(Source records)
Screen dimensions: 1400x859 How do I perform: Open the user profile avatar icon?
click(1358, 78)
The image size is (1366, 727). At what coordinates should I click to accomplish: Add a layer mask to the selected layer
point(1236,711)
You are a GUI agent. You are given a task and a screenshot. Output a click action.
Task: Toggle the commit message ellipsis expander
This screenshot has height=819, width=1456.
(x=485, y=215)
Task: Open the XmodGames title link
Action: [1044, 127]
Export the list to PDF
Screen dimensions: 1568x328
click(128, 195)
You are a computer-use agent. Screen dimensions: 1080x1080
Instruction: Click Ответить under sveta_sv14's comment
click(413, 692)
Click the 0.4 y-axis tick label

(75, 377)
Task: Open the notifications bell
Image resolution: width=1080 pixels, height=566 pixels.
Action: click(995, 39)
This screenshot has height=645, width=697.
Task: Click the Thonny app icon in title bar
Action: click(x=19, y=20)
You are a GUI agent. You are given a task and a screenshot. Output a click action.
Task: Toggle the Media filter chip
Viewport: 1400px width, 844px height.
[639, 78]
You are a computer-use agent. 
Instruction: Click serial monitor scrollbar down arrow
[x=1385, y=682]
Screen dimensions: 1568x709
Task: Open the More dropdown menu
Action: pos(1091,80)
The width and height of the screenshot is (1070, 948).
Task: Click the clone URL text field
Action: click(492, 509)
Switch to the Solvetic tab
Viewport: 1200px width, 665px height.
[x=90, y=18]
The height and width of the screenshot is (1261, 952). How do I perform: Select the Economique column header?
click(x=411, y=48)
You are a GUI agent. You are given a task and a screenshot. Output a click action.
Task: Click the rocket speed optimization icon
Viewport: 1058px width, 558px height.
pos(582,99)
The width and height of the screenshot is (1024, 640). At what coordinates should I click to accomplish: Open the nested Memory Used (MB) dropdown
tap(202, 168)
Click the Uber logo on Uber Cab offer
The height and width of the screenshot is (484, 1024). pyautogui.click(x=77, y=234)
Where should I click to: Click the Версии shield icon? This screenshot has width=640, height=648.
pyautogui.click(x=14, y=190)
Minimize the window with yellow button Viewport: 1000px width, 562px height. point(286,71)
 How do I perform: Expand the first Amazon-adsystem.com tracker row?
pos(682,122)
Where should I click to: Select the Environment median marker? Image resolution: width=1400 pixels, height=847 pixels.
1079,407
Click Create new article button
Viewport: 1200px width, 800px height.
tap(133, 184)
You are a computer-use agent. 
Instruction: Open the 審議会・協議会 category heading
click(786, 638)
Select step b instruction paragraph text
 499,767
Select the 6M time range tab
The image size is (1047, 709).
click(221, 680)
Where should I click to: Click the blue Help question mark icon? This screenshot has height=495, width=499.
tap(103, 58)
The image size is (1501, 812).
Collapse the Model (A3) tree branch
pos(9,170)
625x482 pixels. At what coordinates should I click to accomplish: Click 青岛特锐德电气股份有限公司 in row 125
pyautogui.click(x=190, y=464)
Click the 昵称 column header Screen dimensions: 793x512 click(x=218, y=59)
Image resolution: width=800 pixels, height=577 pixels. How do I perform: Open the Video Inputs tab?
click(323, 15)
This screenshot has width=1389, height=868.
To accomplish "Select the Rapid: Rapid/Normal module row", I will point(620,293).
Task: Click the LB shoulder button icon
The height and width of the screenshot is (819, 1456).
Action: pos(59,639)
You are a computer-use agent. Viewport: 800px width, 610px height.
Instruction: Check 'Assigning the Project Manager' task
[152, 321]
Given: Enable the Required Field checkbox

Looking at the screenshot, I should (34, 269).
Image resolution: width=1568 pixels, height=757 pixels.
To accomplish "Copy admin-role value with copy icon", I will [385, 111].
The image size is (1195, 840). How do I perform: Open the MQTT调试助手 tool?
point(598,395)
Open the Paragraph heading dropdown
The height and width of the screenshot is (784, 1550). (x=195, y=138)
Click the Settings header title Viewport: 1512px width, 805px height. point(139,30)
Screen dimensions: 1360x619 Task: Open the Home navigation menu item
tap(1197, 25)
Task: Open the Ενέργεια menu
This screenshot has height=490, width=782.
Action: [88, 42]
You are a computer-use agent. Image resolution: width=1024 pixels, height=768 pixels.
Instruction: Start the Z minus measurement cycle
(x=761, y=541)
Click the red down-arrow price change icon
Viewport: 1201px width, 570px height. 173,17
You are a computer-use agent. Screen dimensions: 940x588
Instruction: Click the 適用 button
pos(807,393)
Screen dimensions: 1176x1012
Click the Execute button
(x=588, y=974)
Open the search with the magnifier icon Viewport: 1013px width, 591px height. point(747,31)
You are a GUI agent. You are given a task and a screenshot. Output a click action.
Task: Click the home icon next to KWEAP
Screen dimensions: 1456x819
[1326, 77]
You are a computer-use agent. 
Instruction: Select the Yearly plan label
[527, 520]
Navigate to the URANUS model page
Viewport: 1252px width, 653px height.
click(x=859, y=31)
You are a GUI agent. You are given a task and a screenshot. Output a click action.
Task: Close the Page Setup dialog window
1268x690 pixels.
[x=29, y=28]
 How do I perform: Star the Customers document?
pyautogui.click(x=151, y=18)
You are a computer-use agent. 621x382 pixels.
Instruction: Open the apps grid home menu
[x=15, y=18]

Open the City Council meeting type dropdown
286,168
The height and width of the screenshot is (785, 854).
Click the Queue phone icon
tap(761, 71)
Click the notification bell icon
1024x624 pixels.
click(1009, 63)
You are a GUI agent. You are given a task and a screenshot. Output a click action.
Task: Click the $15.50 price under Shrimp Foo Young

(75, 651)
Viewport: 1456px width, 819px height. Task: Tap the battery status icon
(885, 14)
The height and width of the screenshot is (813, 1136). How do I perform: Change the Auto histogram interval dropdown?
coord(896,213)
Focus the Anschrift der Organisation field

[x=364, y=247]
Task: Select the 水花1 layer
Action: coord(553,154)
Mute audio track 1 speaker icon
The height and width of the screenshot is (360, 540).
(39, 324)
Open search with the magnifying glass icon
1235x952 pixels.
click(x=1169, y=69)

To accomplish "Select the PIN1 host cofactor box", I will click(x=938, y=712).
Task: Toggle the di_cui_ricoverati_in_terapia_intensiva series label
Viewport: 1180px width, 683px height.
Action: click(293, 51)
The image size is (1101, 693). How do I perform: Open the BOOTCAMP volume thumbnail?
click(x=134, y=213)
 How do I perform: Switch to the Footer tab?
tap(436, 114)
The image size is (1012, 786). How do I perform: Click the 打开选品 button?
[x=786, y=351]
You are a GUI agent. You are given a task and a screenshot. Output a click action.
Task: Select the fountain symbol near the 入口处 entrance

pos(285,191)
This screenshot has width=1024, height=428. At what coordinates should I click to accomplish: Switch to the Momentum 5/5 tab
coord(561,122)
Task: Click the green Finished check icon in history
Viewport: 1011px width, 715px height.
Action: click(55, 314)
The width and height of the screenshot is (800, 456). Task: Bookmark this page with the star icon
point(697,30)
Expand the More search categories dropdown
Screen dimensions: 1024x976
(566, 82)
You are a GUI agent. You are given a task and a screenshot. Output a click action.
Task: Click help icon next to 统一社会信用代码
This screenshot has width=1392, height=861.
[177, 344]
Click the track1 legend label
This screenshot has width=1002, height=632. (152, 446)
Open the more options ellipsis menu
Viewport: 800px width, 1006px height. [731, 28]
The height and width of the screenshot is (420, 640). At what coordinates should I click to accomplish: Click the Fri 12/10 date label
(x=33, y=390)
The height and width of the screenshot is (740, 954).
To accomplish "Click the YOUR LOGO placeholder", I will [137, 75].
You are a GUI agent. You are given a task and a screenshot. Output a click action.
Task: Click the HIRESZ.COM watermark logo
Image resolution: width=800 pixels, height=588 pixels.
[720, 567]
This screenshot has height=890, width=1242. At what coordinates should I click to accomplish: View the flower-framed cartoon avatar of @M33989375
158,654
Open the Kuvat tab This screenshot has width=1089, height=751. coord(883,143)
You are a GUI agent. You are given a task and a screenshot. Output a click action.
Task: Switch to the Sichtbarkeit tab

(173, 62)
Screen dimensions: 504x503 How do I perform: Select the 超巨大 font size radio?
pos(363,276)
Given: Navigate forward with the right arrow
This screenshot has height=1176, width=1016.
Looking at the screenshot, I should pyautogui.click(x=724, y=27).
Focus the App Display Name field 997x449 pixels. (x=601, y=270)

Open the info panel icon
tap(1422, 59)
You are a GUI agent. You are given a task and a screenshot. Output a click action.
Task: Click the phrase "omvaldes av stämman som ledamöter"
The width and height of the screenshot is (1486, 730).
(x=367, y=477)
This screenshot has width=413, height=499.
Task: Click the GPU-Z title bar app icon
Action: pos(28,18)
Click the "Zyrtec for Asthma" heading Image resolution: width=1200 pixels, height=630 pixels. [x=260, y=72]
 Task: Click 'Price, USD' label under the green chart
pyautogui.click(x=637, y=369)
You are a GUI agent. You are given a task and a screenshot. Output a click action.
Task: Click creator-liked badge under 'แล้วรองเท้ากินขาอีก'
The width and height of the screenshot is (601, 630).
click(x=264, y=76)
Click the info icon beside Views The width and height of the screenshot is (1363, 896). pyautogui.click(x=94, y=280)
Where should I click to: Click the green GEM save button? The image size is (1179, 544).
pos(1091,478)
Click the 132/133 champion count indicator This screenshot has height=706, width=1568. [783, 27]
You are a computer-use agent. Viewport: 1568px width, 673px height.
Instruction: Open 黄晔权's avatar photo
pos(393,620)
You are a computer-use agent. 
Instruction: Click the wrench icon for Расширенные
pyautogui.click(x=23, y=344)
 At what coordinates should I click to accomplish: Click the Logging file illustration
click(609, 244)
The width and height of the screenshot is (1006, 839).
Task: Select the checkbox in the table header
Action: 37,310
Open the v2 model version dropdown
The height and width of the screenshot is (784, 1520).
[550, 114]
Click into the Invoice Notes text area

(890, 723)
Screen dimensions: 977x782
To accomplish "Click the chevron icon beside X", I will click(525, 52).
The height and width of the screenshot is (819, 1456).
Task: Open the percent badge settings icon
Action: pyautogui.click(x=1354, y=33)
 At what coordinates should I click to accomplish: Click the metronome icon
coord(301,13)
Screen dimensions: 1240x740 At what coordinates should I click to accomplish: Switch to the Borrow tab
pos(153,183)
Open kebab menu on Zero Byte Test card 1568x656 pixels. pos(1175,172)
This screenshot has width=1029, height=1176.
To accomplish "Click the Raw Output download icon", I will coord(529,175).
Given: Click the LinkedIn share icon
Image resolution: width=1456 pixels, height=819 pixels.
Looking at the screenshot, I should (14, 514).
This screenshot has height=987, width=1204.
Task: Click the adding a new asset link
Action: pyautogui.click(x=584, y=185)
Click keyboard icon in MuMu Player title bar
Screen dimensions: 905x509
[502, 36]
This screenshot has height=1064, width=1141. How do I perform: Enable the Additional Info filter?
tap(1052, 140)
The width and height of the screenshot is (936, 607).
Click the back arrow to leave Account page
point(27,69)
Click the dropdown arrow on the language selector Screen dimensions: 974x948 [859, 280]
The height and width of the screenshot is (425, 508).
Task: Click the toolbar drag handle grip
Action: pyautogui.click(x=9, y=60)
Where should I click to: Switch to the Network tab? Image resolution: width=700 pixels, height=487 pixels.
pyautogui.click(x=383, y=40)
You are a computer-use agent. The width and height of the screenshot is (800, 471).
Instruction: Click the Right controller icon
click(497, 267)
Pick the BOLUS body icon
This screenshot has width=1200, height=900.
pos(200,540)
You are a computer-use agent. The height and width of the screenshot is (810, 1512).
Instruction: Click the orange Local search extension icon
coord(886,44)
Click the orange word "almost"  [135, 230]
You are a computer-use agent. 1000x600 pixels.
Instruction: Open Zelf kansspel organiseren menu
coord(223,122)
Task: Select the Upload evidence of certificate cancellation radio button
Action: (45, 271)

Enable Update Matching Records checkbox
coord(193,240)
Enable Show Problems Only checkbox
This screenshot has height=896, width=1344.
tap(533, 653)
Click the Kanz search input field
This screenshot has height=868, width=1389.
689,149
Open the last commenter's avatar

* [To be done]: Duplicate the material verbatim, beginning at the line containing "Click the orange word" and continuing through the final line of the material, with both of those lines included.

* [Solution for this problem]:
Click the orange word "almost"  [135, 230]
You are a computer-use agent. 1000x600 pixels.
Instruction: Open Zelf kansspel organiseren menu
coord(223,122)
Task: Select the Upload evidence of certificate cancellation radio button
Action: (45, 271)

Enable Update Matching Records checkbox
coord(193,240)
Enable Show Problems Only checkbox
This screenshot has height=896, width=1344.
tap(533, 653)
Click the Kanz search input field
This screenshot has height=868, width=1389.
689,149
Open the last commenter's avatar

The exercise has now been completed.